*** Opening of TEXT SEGMENT ***
Subsequently, the heart rate increases, blood pressure rises, breathing quickens, and the brainstem switches on, priming you into a state of high alertness and hypervigilance. It really is as if your very life is at stake, even though in practical terms the worst that might happen is some people might laugh at your poorly delivered presentation only to forget about it by lunchtime.
Anxiety is part of the human experience and it is a hardwired evolutionary response that we’ve inherited from our ancestors that lived hundreds of millions of years ago. But when anxiety is a fact of everyday life, that’s when it has become a chronic disorder.
Severe psychological trauma is a well-known trigger that causes changes in the neurons in the brain’s amygdala. This can lead to a range of anxiety disorders, including panic attacks and post-traumatic stress disorder.
Yet, despite the prevalence of anxiety disorders, current anti-anxiety drugs have limited efficacy, with more than half of patients not achieving remission following treatment.
The lack of potent anxiolytic (anti-anxiety) drugs has been pinned on our poor understanding of the neural circuits underlying anxiety and molecular events resulting in stress-related neuropsychiatric states. But this is where the new study comes in.
A molecular brake for anxiety
In this study, the researchers sought to identify the molecular events in the brain that underpin anxiety. They focused on a group of molecules called microRNAs (miRNAs), which regulate gene expression and multiple target proteins that control cellular processes in the amygdala.
Following acute stress, the team found an increased amount of one type of molecule, called miR483-5p, in a mouse amygdala. This molecule suppressed the expression of a gene called Pgap2, which drives changes in the neuronal morphology of the brain and in behavior associated with anxiety.
The scientists discovered that miR-483-5p acts as a molecular brake that offsets stress-induced amygdala changes and promotes anxiety relief.
*** Close of TEXT SEGMENT ***
EXPLORE THE MATERIAL
(1) Set down, word for word, the part of the passage on anxiety and the amygdala that runs from "Anxiety is part" up to and including "a chronic disorder.".
(2) Write the next part of the passage on anxiety and the amygdala, picking up after its final sentence.
*** Opening of DATASET CONTENT ***
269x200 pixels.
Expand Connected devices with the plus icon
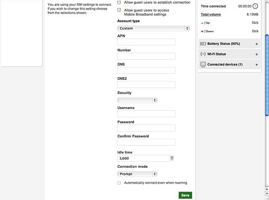tap(256, 65)

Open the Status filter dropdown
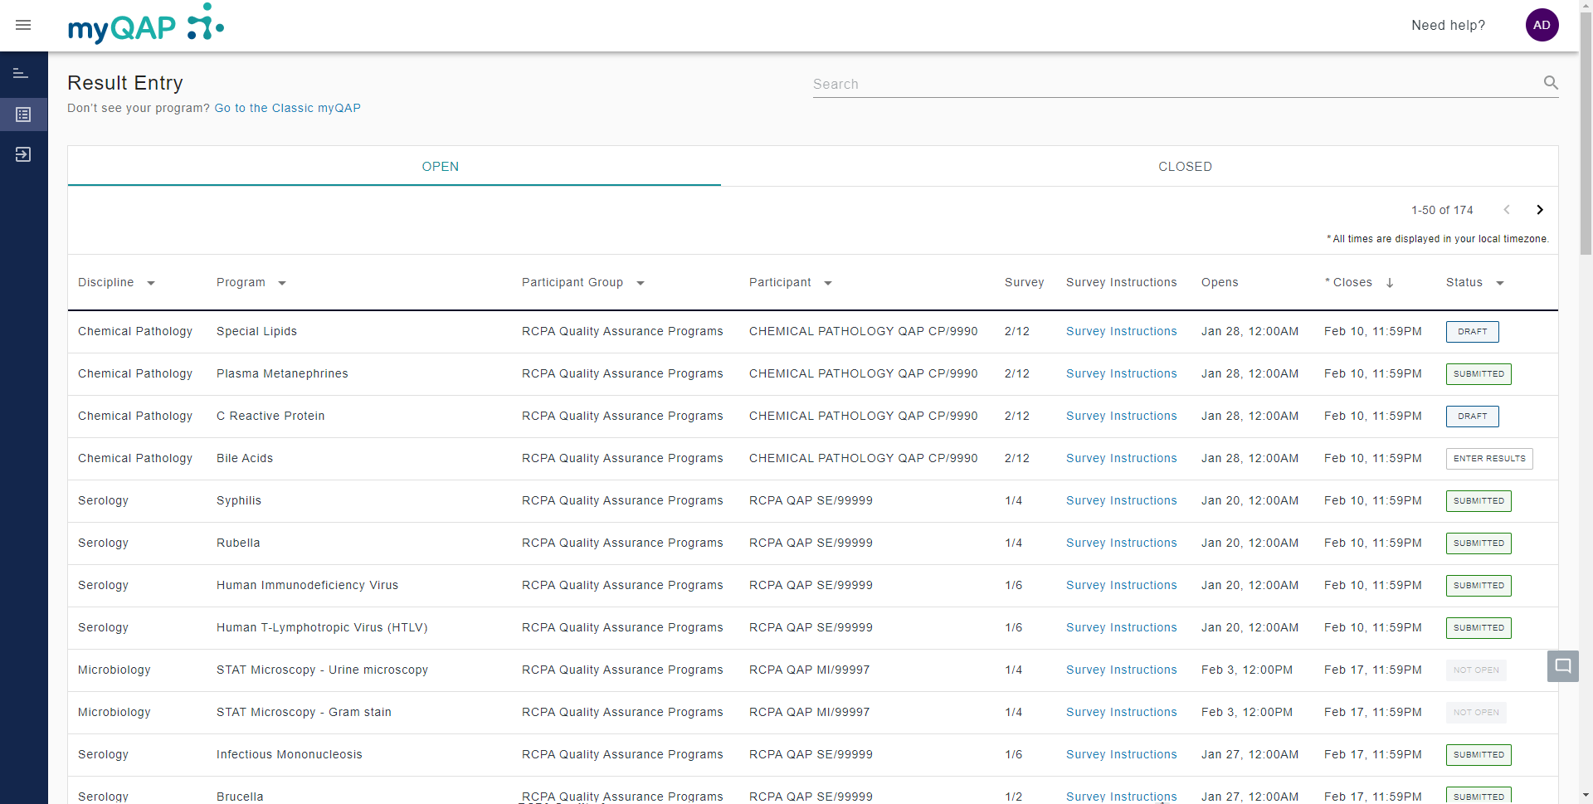(x=1499, y=283)
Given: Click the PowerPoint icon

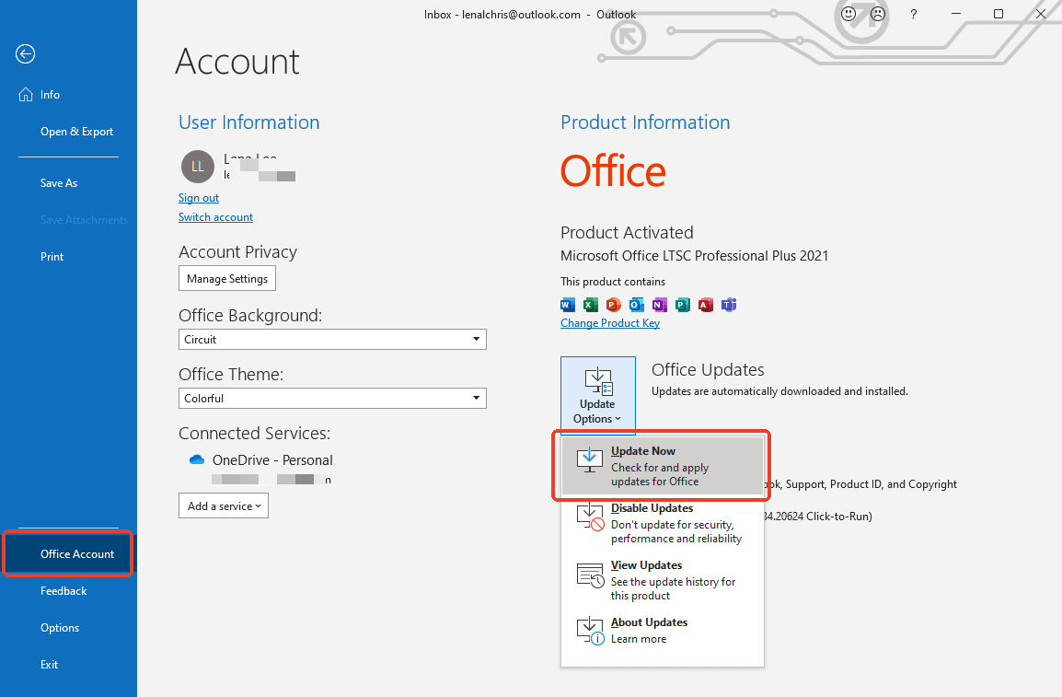Looking at the screenshot, I should [613, 305].
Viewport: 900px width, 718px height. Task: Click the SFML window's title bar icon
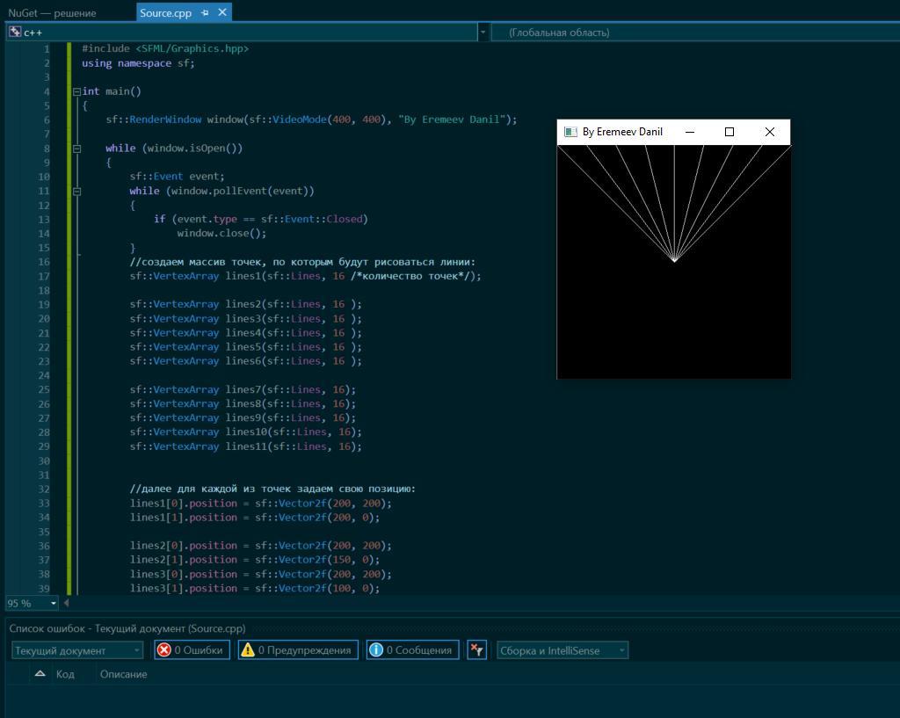[570, 132]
*** Close of DATASET CONTENT ***
RESULTS OF THE TASKS
(1)
Anxiety is part of the human experience and it is a hardwired evolutionary response that we’ve inherited from our ancestors that lived hundreds of millions of years ago. But when anxiety is a fact of everyday life, that’s when it has become a chronic disorder.

(2)
Even though feeling anxiety is important because its primary role is to keep you away from danger, the brain seems to have a safety switch in the form of this molecule to prevent us from falling too much into anxiety. It’s an offramp out of the loop of anxiety, so we might go on with our lives.
Now, the thinking is that scientists could supercharge this molecule in a new therapy that enhances this pathway, thereby relieving anxiety disorders.
“Stress can trigger the onset of a number of neuropsychiatric conditions that have their roots in an adverse combination of genetic and environmental factors. While low levels of stress are counterbalanced by the natural capacity of the brain to adjust, severe or prolonged traumatic experiences can overcome the protective mechanisms of stress resilience, leading to the development of pathological conditions such as depression or anxiety,” said Dr. Valentina Mosienko, one of the study’s lead authors and an MRC Fellow and Lecturer in Neuroscience in Bristol’s School of Physiology, Pharmacology and Neuroscience
“miRNAs are strategically poised to control complex neuropsychiatric conditions such as anxiety. But the molecular and cellular mechanisms they use to regulate stress resilience and susceptibility were until now, largely unknown. The miR483-5p/Pgap2 pathway we identified in this study, activation of which exerts anxiety-reducing effects, offers a huge potential for the development of anti-anxiety therapies for complex psychiatric conditions in humans.”
The discovery of this novel amygdala miR483-5p/Pgap2 pathway is an exciting development in the search for more effective treatments for anxiety disorders.
By shedding light on the molecular and cellular mechanisms that regulate stress resilience and susceptibility, scientists can now develop new drug therapies that could help millions of people worldwide who suffer from anxiety. However, the hurdle of translating animal studies to humans is always a challenge.
The findings appeared in the journal Nature Communications.